Understanding My Own Codeswitching

A recent scene inspired me to consider my own codeswitching examples in a more academic way. I believe codeswitching accounts for the majority of misunderstandings of Cantonese-Mandarin bilinguals like me, and it is the main reason why some Cantonese parents do not allow their children being exposed to Cantonese, worrying about the negative influence Cantonese-Mandarin codeswitching may have on Mandarin academic performance. 

Tina and I are in the same psycholinguistic lab. One day when we were working on the same research project, I said in Mandarin, “Tina, 麻烦你拿那个file过来.” (”Tine, please hand me that file.”) She did not understand me. To be frank, at that moment I felt as confused as or even more confused than her since I did not know why she just could not understand. Luckily, later on I realized that it was my pronunciation of “file” that caused the embarrassment.
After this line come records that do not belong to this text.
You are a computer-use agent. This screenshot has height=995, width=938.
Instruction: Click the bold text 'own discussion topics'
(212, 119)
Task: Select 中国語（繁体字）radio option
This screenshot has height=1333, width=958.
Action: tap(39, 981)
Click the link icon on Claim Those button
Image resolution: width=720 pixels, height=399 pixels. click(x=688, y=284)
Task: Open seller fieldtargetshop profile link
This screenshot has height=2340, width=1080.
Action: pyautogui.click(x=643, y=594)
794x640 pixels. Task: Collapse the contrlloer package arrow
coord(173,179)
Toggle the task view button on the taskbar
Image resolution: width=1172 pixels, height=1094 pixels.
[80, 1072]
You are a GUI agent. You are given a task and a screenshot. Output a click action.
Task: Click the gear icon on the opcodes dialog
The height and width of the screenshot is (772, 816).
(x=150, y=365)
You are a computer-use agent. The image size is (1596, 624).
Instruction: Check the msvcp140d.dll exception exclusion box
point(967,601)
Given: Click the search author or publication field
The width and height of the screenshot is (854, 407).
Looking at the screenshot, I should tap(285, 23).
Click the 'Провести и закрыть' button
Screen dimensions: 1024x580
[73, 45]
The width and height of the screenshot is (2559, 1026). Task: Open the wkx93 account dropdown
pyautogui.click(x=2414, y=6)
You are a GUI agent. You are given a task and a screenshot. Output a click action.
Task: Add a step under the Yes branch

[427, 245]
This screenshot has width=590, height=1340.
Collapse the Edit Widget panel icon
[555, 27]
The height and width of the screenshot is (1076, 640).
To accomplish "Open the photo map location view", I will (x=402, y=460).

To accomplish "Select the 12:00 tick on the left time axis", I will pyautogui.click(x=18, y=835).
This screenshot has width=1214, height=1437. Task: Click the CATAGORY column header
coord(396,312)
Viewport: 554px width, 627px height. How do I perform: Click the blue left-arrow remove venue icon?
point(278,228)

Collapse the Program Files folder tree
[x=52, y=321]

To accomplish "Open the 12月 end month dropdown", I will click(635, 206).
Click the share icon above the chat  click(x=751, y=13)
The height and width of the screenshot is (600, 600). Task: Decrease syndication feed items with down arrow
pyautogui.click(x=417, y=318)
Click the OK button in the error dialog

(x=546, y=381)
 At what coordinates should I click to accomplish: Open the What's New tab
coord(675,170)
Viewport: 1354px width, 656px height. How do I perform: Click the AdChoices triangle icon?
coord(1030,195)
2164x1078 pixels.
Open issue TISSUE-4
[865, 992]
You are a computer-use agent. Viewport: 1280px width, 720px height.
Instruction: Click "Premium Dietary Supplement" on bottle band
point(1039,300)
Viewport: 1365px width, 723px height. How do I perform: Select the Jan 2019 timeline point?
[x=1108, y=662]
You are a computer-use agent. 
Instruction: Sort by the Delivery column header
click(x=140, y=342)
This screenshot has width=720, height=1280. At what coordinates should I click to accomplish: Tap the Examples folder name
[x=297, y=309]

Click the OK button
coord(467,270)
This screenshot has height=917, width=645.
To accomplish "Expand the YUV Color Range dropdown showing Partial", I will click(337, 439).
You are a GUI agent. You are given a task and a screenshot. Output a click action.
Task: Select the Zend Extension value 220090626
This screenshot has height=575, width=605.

If I pronounced it as /fail/, as in commonly-accepted English pronunciation, she would probably make sense of it. Whereas I pronounced it as /failəʊ/, which could be seen as an example of Cantonese-Mandarin codeswitching. Because in Cantonese, we indeed usually pronounce a file as a /failəʊ/. What is interesting, unusual, and complicated about the example is that a Cantonese-English codeswitching is embedded in Cantonese-Mandarin codeswitching. People speaking Cantonese in Hong Kong always codeswitch between Cantonese and English, some results of which have now become legitimized expressions in Cantonese, “file /failəʊ/” being one of them (mainly because there is no nasal /l/ in Cantonese so the nasal /l/ in English is changed into a lateral one with vowels added behind). 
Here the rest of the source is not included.